In narratology, focalisation (also focalization) is the perspective through which events in a narrative are perceived and presented to the reader. The concept was introduced by French narrative theorist Gérard Genette to replace the vaguer notion of "point of view" by separating the question of who sees (the focaliser) from who speaks (the narrator). Genette distinguished three types: zero focalisation (an omniscient narrator whose knowledge exceeds that of any character), internal focalisation (the narrative is filtered through a character's consciousness), and external focalisation (the narrator reports only what is externally observable, knowing less than the characters).
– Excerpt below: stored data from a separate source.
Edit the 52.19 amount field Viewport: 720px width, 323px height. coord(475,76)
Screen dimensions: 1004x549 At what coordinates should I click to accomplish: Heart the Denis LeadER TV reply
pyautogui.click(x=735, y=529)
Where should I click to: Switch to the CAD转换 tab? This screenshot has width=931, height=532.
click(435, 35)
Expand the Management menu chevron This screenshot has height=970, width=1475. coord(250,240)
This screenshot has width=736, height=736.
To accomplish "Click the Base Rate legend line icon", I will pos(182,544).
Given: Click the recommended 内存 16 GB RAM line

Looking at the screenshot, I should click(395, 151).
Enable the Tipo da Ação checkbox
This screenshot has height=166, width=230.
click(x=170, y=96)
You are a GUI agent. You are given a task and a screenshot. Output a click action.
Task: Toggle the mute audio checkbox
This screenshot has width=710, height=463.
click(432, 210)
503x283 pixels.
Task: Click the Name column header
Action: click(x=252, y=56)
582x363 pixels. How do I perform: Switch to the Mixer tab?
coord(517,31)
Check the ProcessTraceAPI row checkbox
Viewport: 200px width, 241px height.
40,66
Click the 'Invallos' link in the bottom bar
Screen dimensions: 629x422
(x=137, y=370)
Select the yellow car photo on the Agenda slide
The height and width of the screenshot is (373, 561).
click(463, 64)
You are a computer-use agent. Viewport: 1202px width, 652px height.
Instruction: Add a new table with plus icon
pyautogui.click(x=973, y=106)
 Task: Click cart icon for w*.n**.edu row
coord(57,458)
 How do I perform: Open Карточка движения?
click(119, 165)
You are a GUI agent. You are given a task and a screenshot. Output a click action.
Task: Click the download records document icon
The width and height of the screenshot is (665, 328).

The concept was substantially refined by Mieke Bal, who recast focalisation as a relationship between a focaliser (the agent whose perception orients the narrative) and the focalised (the object of that perception). Focalisation has become one of the central analytical categories in narratology, with applications in literary criticism and film studies.

==Genette's typology==
Genette proposed focalisation as part of the category of mood (mode) in his systematic framework for narrative analysis. He distinguished three types based on the relationship between the narrator's knowledge and the characters' knowledge:

- Zero focalisation (or non-focalised narrative): The narrator knows more than any character and can move freely between characters' minds. This corresponds to the traditional "omniscient narrator".
- Internal focalisation: The narrative is restricted to what a single character perceives, knows, or thinks. Genette further distinguished fixed internal focalisation (consistently through one character, as in Henry James's The Ambassadors), variable internal focalisation (shifting between characters, as in Gustave Flaubert's Madame Bovary), and multiple internal focalisation (the same event seen through different characters, as in epistolary novels).
- External focalisation: The narrator reports only externally observable actions and speech, without access to any character's thoughts. Genette compared this to a "camera eye" perspective, as in Dashiell Hammett's novels and many of Ernest Hemingway's short stories (e.g., "The Killers").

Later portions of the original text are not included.